Digital humans and AI chatbots
Feb. 17, 2023.
3 min. read Interactions
New kinds of 'digital human' chatbots are helping communicate more effectively
In our current AI chat frenzy, we may have overlooked another kind of chatbot that has been quietly emerging: “digital humans.”
These are images on phones, computers and other screens that mimic people. They function in roles like sales assistants, corporate trainers, and social-media influencers, like “Lil Miquela,” an online influencer with nearly 3 million Instagram followers who books herself as a “19-year-old Robot living in LA.“
AI with a human face
Thanks to rapid progress in computer graphics and AI, human faces are now being added to chatbots and other computer-based interfaces for customers, employees, and others.
Alan Dennis, professor of information systems and the John T. Chambers Chair of Internet Systems at the Indiana University Kelley School of Business, has been observing this emerging trend for seven years with colleagues at the University of Sydney and Iowa State University.
In a Feb. 14 Harvard Business Review article, “AI with a Human Face: The case for — and against — digital employees,” Dennis and associates explain how different types of digital humans interact with us in various ways, and when they are most appropriate.
“Digital humans can be a much better choice when it comes to communicating complex instructions or describing features of a product. This is why YouTube instruction videos — rather than pages of text — are so successful,” they note.
Types of digital humans
The researchers identify four types of digital humans:
Virtual agents, whose role is to complete specific, one-time tasks, such as providing instructions to travelers at international airports.
Virtual influencers, who “supply their human followers with experiences” but are not “personalized,” like those employed by the fashion industry.
Virtual assistants, who help users in completing specific tasks, often developing personal relationships with users, which enables them to function as rehabilitation therapists, personal assistants, and coaches, for example.
Virtual companions, who enable older people to stay in their homes longer, which is known to be better for their physical and mental health. They are also much cheaper than assisted living or nursing homes. “Similar opportunities exist in education. Children are more engaged when they watch other children. Thus, a child-aged digital human could, at times, be a more effective teacher than a human adult teacher.”
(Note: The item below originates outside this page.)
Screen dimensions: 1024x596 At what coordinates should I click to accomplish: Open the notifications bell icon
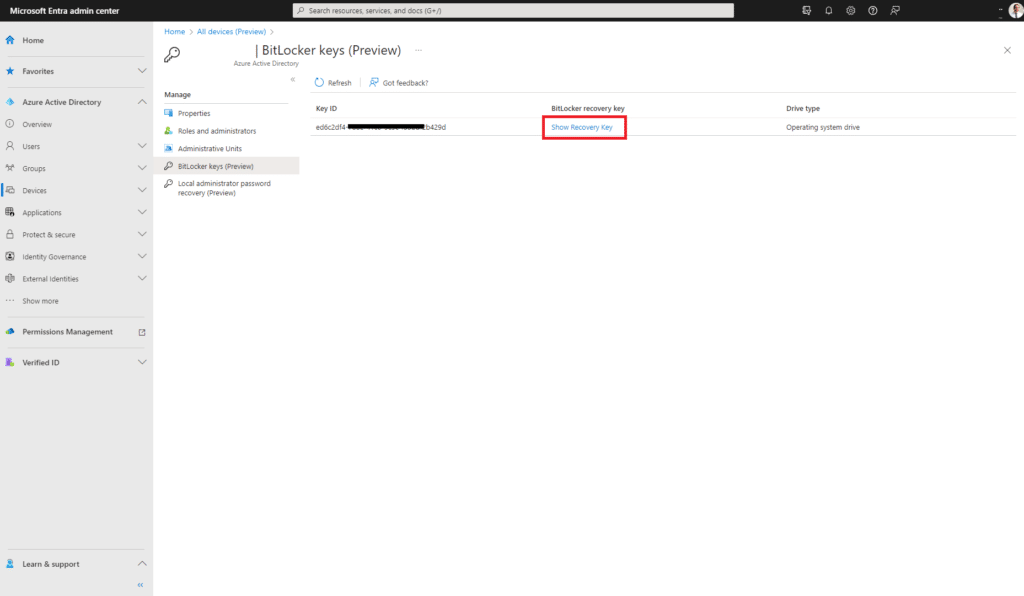828,10
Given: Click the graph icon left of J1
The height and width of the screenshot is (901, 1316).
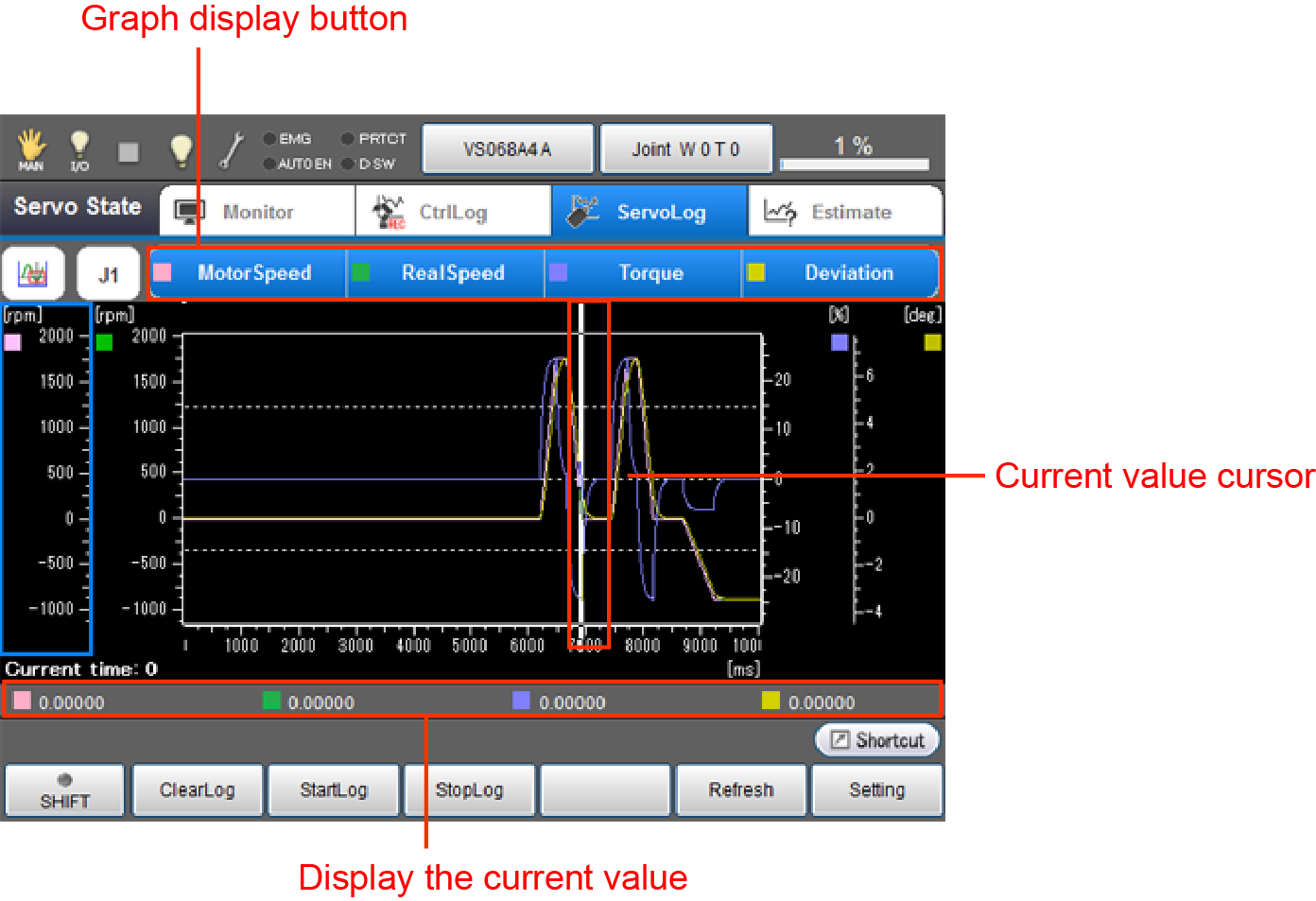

To further explore these ideas, I spoke with professor Dennis. One question: “How real could or should these images be?”
Dennis said he was concerned about the “uncanny valley” effect and pointed to Soul Machines, an autonomous animation software company that has deployed about 50 digital humans in organizations around the world.
“In a study, about a third of our students found their productions to be in the uncanny valley,” he said. “Some also said they don’t want to talk, they want to type, while others don’t like listening, because people talk so slow … we turn the speed up on videos to 1.5 or 2.”
Smart chatbot faces … and some issues
“Anywhere there’s a chatbot, we could put a digital face on it, and drop it onto your phone, and suddenly, we have an AI agent that looks and sounds like a real human,” Dennis said.
Other possible uses of digital faces he mentioned include customer support and apps like Siri, Alexa and Google Voice. “And we could drop a face into a Zoom chat, where It becomes “another” team member [assuming we can fix ‘Zoom face‘].”
Adding ChatGPT or other language models
“Now imagine combining that with ChatGPT, and it could function as an entry-level employee. People who collaborate with AI will go far. In the future, we’ll be talking about partnering with AI (not just using it), because technology is becoming more and more like a human,” said Dennis.
“Wherever you use a chatbot, we will be able to see a human face, and hopefully, you’ll be able to customize it so you get the look and feel that you want,” said Dennis.
However, “when a digital human can look like any person, there will be avatars to look like famous people, and of course, imposter issues,” he notes.